About this exercise: Lines before the one containing "1568x516 pixels." are not wanted; restate the rest below word for word, through the last line, but drop any pictures.

Provided information:

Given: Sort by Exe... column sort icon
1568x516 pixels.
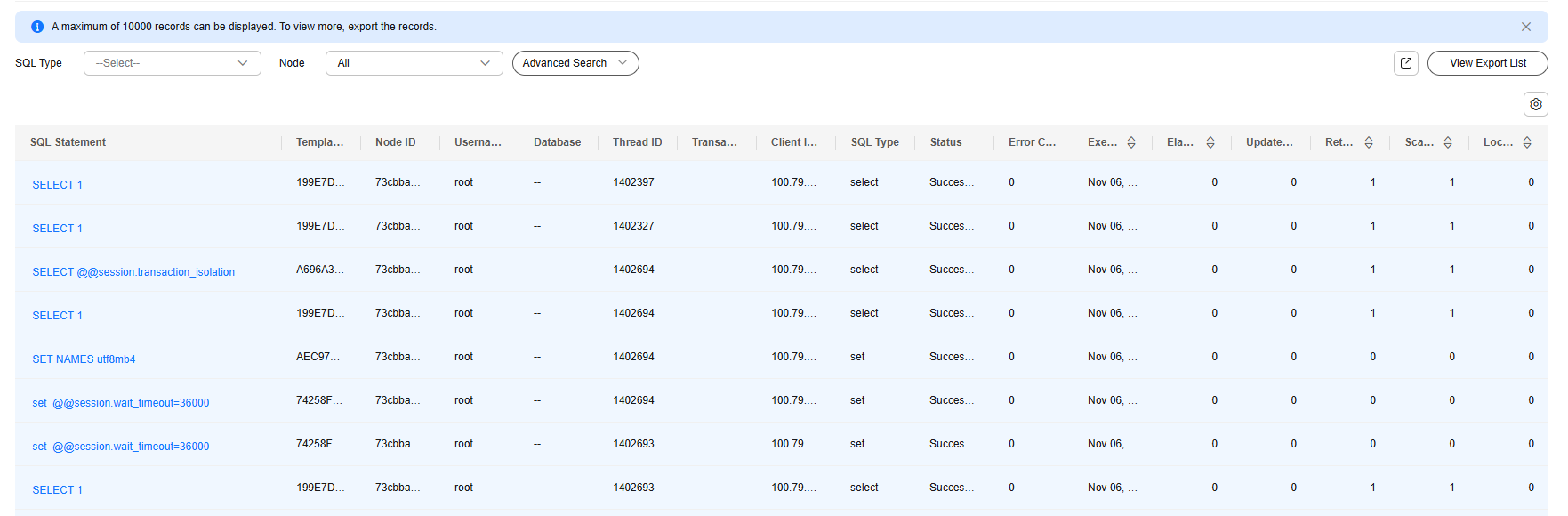Looking at the screenshot, I should point(1130,142).
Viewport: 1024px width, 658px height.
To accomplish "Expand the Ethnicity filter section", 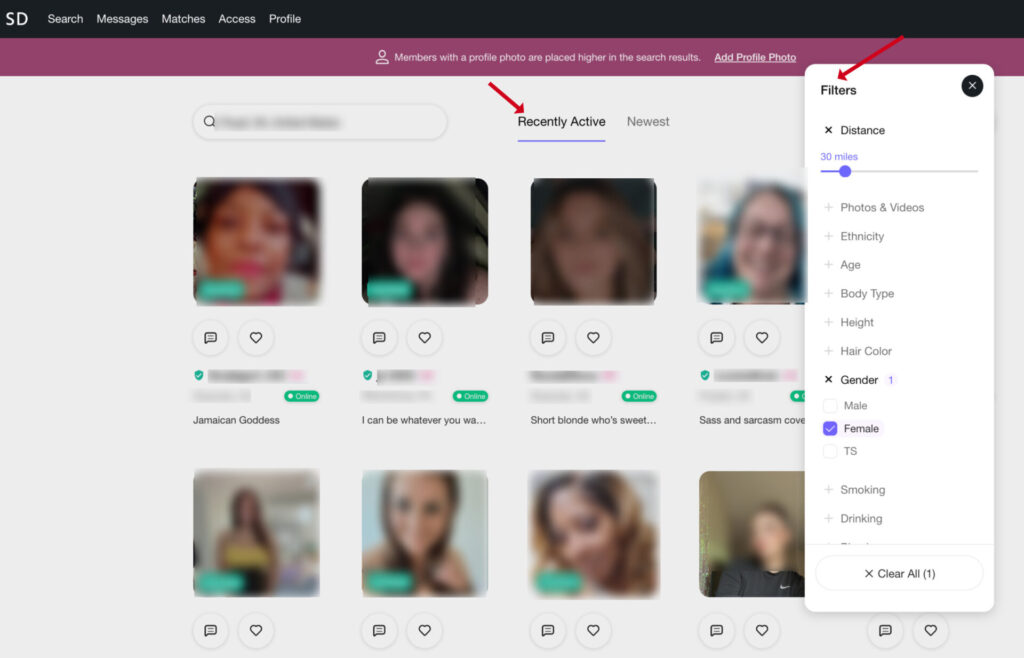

Answer to this exercise:
1568x516 pixels.
Looking at the screenshot, I should point(1130,142).
Viewport: 1024px width, 658px height.
To accomplish "Expand the Ethnicity filter section", 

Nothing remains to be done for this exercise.